Exercise data START
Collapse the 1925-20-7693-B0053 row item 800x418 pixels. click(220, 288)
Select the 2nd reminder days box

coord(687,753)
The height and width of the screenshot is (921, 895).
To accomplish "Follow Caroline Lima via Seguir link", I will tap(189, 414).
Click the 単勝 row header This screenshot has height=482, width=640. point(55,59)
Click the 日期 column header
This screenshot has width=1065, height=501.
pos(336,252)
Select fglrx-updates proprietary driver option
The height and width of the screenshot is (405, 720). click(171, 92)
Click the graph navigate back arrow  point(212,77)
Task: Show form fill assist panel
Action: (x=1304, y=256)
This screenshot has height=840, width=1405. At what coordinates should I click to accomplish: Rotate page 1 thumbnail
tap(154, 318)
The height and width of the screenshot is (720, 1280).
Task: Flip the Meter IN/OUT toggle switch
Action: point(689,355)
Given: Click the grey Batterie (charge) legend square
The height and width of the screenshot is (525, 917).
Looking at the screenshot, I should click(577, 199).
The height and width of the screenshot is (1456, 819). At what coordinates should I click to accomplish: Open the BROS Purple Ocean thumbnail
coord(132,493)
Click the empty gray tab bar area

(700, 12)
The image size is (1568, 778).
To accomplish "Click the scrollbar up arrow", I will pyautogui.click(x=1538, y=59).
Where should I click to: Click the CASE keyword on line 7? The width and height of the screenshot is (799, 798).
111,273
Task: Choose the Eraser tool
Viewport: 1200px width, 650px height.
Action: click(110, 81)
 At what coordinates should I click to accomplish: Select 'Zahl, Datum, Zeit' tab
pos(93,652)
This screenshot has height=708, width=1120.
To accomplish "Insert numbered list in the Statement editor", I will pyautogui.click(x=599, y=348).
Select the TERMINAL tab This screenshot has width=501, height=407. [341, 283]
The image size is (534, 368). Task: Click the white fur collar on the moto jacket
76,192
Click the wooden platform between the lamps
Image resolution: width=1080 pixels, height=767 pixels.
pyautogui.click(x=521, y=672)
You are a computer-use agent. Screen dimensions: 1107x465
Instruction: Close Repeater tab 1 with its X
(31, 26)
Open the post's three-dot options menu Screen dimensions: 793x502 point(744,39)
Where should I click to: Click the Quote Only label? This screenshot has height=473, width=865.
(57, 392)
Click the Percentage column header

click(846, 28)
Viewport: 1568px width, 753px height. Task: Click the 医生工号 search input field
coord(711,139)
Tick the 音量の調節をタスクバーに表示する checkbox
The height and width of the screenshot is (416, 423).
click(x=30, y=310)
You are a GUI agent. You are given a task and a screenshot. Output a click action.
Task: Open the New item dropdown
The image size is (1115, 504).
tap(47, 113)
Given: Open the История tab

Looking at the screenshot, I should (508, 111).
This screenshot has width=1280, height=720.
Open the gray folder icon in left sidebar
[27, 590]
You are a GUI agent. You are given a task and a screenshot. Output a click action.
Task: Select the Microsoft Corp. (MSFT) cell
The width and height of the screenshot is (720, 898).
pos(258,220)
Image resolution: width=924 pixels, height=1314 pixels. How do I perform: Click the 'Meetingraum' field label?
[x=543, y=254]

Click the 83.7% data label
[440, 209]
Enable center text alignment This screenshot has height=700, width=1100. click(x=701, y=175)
Exercise data END
◆ **What you will do**: Copy exactly the line containing "The width and height of the screenshot is (720, 898)." and every line after it, ending with the last line of the records above.

◆ **Solution to the problem**:
The width and height of the screenshot is (720, 898).
pos(258,220)
Image resolution: width=924 pixels, height=1314 pixels. How do I perform: Click the 'Meetingraum' field label?
[x=543, y=254]

Click the 83.7% data label
[440, 209]
Enable center text alignment This screenshot has height=700, width=1100. click(x=701, y=175)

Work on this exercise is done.